**Your goal**
Rewrite the data from the line with "I want to click" through the end of the data, changing "resolution" to "size" and leaving everything else as it is. Leave the pictures out of your answer.

*** Exercise data Section Begins ***

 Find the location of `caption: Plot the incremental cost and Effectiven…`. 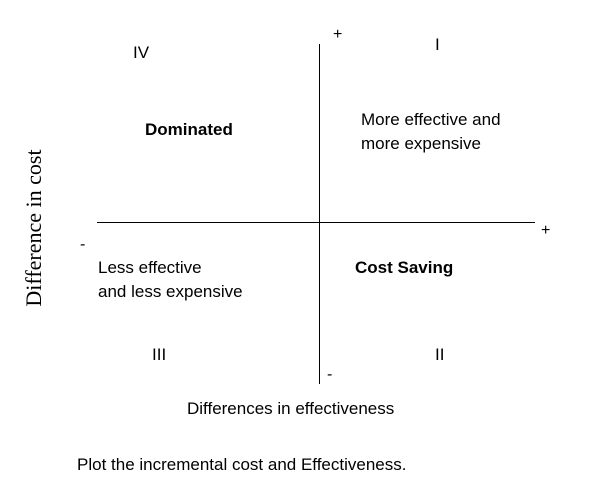

caption: Plot the incremental cost and Effectiven… is located at coordinates (242, 464).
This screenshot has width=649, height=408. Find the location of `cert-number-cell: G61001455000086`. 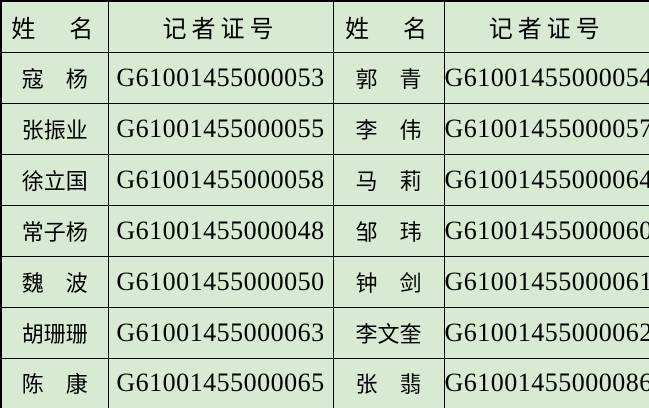

cert-number-cell: G61001455000086 is located at coordinates (546, 382).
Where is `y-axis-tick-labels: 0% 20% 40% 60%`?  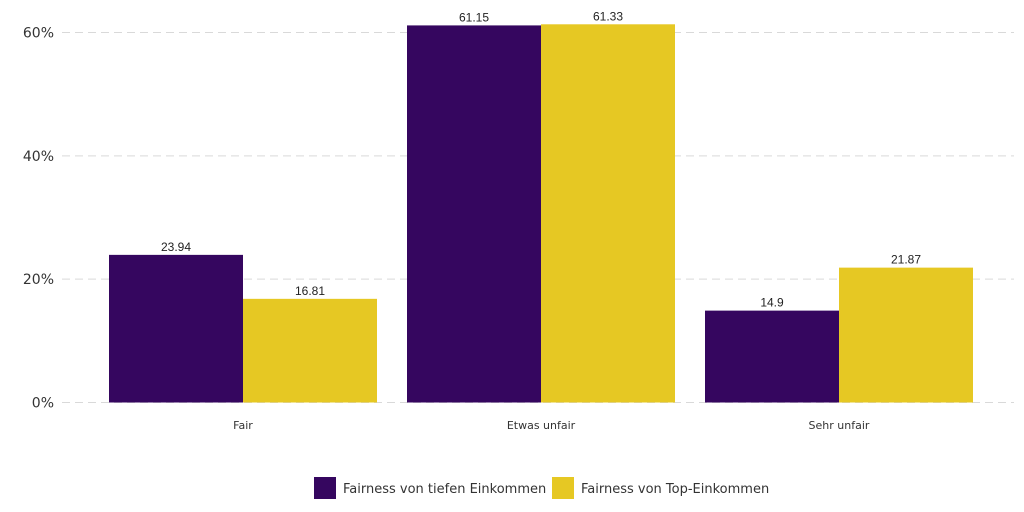 y-axis-tick-labels: 0% 20% 40% 60% is located at coordinates (38, 219).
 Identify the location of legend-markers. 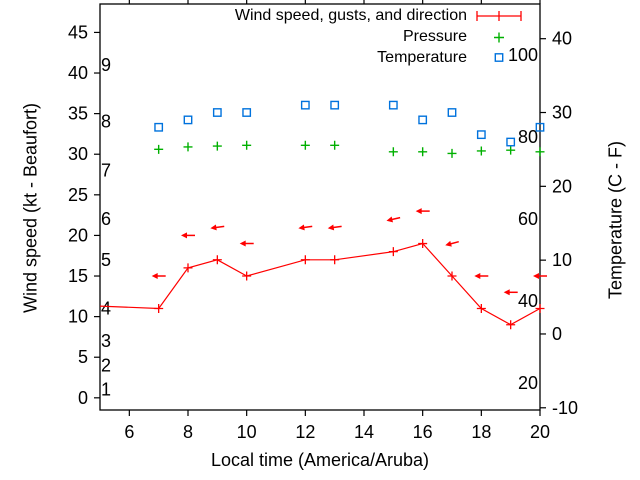
(499, 36).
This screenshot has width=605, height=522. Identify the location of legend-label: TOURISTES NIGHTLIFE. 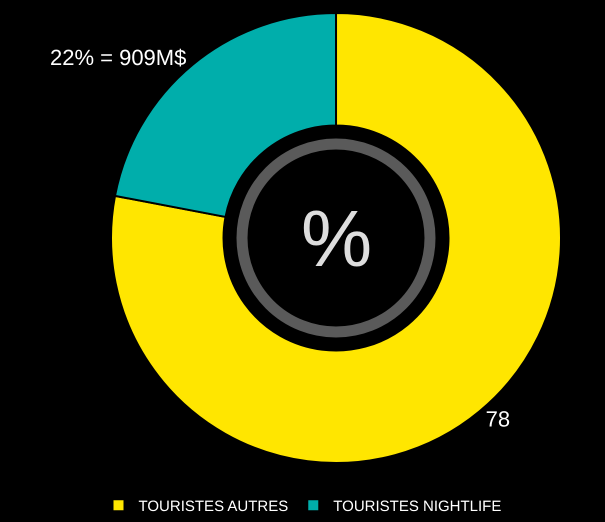
(418, 507).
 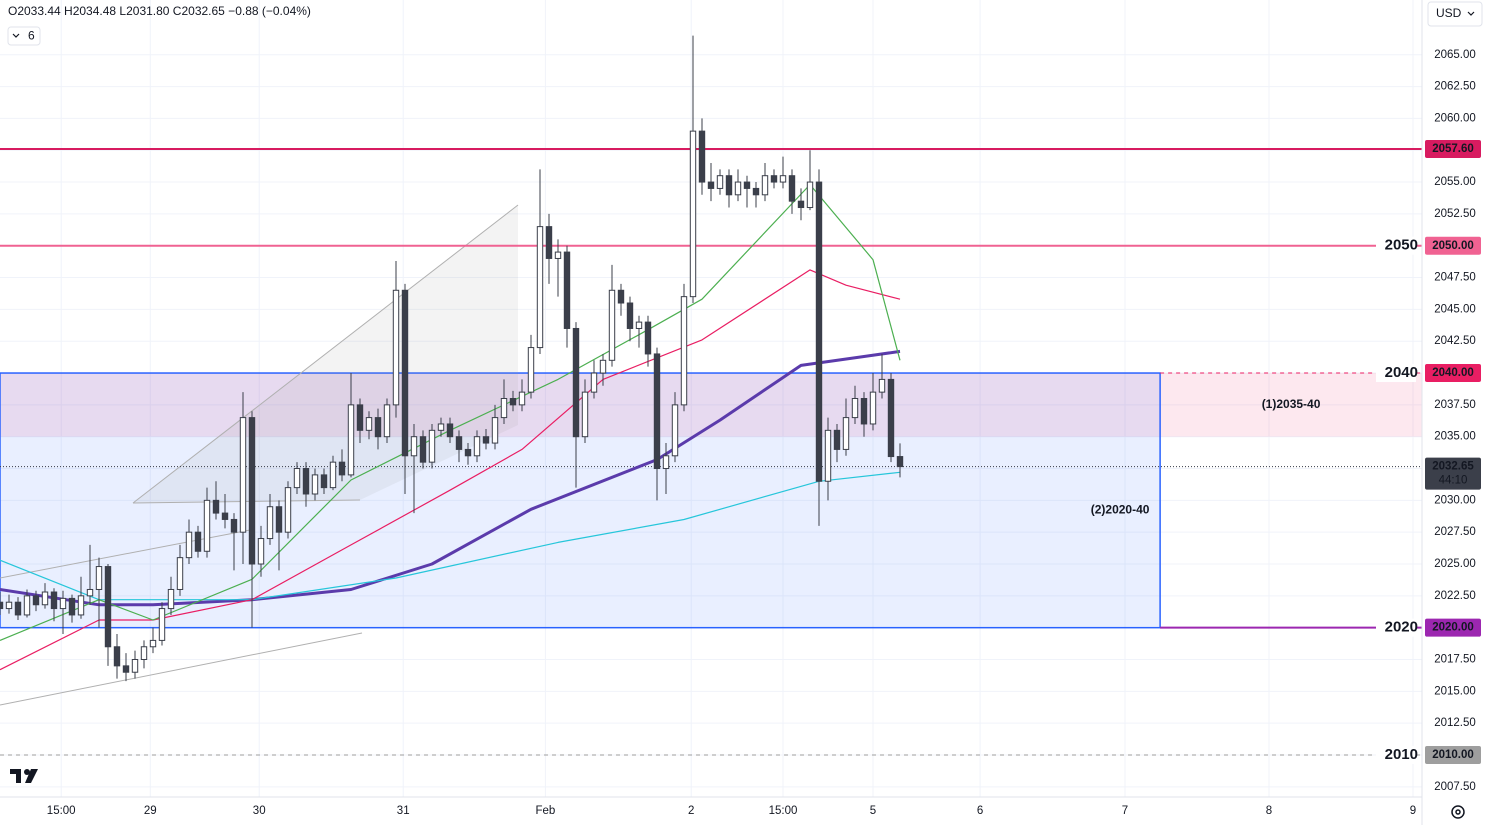 I want to click on price-badge-label: 2057.60, so click(x=1453, y=149).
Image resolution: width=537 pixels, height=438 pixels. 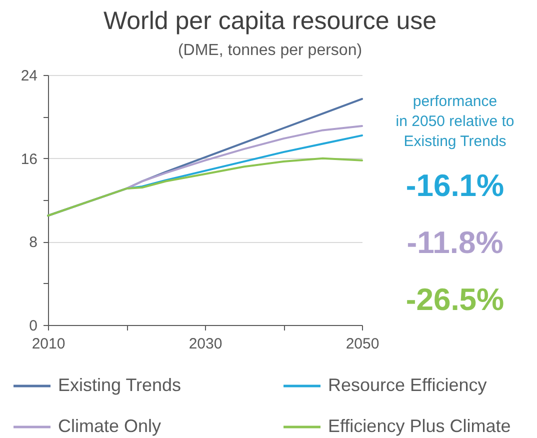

*** Exercise data Section Ends ***

**Solution to this problem**
  I want to click on price-badge-label: 2057.60, so click(x=1453, y=149).
Image size: width=537 pixels, height=438 pixels. 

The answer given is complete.